● WHAT IS BEING ASKED: Only the lines below between the ones containing "This screenshot has width=1512, height=802." and "is (1408, 840).", inclusive, are to be reproduced, each exactly as it stands.

● DATA UNDER STUDY:
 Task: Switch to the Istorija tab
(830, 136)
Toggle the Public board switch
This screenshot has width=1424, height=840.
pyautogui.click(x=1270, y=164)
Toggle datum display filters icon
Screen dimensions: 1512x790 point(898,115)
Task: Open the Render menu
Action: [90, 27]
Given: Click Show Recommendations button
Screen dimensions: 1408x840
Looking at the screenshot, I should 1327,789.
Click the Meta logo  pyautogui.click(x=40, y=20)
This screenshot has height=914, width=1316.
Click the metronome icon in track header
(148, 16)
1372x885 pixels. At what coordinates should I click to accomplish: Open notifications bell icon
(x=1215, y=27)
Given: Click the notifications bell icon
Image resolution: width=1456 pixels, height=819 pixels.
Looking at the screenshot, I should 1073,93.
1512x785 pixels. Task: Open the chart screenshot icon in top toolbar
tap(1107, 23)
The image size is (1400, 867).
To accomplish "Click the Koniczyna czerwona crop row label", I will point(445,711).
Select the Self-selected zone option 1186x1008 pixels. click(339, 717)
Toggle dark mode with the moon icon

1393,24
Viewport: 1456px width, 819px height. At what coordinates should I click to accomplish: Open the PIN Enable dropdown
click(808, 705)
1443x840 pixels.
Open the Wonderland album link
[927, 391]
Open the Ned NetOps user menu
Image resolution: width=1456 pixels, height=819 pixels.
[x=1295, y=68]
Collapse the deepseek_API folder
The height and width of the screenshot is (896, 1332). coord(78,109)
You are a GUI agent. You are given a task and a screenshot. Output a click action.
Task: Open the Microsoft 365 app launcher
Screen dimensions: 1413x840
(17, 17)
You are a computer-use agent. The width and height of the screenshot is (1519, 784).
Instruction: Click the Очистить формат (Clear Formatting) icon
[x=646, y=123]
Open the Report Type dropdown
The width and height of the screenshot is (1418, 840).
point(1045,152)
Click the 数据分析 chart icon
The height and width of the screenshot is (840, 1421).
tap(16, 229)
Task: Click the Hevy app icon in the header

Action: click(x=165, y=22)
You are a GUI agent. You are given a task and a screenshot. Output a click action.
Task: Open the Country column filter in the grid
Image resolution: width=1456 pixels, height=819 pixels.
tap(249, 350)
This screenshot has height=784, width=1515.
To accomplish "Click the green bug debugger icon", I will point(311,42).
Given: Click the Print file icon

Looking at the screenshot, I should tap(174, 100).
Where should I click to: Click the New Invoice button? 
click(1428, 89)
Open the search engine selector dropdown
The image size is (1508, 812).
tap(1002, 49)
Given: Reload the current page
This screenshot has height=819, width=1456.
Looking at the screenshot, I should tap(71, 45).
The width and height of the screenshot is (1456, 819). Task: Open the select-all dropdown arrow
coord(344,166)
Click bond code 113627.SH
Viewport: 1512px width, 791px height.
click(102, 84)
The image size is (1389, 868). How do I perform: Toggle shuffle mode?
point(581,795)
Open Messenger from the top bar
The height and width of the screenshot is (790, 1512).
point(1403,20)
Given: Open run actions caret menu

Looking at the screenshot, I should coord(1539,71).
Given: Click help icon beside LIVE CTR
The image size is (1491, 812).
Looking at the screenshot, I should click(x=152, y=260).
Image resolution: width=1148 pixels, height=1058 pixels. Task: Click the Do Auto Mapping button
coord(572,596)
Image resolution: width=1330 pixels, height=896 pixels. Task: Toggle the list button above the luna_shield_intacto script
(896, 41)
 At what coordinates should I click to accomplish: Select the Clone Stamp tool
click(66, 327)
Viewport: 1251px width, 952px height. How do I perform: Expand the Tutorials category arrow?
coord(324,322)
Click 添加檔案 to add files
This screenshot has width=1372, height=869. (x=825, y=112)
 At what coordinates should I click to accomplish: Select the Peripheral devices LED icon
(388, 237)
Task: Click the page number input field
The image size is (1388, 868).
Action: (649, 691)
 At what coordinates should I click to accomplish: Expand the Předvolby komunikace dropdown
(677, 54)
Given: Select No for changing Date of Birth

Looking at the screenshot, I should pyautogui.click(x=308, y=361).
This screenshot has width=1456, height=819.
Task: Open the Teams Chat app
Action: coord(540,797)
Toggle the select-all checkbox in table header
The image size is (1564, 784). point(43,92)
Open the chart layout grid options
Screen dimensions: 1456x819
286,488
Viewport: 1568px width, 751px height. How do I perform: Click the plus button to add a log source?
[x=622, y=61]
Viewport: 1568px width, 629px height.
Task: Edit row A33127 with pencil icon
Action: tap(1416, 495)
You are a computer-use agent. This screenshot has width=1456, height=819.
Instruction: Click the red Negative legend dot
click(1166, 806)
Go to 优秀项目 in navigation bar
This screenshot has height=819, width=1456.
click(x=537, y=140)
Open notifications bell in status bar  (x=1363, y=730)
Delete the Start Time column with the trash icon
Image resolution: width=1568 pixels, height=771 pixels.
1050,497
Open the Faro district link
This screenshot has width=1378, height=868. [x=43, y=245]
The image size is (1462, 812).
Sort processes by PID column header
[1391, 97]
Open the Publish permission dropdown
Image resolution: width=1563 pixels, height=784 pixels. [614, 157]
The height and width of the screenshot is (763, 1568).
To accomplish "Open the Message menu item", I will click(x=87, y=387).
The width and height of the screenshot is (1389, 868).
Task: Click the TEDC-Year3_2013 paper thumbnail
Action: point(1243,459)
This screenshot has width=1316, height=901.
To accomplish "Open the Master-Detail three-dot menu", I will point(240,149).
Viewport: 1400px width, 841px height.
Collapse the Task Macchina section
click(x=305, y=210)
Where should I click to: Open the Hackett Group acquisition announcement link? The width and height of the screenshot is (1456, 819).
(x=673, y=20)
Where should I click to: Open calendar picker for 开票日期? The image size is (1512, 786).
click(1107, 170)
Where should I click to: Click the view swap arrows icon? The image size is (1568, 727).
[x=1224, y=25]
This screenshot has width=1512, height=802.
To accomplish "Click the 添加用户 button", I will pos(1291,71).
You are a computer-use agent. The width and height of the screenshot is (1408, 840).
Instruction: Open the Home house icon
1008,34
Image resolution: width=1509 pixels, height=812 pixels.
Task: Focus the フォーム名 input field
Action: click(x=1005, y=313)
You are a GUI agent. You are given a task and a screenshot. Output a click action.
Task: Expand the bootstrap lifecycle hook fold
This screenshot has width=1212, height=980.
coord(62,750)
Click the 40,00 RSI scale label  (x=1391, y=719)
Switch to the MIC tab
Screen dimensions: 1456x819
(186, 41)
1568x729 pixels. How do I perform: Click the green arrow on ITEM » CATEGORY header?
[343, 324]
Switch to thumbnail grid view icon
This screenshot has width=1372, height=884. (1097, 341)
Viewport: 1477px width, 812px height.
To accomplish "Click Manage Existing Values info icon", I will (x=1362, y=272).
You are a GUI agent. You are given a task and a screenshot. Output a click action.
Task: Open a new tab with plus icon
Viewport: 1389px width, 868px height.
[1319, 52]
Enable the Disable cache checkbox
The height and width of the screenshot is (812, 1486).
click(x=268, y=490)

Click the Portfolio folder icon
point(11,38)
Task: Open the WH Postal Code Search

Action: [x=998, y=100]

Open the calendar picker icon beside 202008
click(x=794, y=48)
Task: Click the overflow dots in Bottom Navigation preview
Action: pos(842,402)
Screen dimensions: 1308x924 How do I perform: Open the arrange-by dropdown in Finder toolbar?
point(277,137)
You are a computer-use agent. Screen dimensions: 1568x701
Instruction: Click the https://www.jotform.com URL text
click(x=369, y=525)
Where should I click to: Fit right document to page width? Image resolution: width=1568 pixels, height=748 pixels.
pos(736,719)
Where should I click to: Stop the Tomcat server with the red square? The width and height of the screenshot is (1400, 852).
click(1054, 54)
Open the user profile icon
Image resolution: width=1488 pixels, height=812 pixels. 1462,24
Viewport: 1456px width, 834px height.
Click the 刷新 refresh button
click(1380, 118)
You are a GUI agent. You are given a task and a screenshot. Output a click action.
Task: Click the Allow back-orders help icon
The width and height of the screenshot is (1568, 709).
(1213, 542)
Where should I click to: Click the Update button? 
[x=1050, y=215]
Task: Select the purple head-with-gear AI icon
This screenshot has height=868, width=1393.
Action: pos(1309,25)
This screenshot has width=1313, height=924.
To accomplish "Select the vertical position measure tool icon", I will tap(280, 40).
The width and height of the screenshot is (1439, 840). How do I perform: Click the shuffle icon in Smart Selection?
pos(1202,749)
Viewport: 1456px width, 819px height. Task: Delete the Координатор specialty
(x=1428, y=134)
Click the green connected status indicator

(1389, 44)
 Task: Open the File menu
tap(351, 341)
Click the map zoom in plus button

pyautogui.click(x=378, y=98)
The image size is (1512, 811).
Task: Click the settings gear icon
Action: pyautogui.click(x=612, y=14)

● SOLUTION FOR THIS PROBLEM:
This screenshot has width=1512, height=802.
To accomplish "Click the 添加用户 button", I will pos(1291,71).
You are a computer-use agent. The width and height of the screenshot is (1408, 840).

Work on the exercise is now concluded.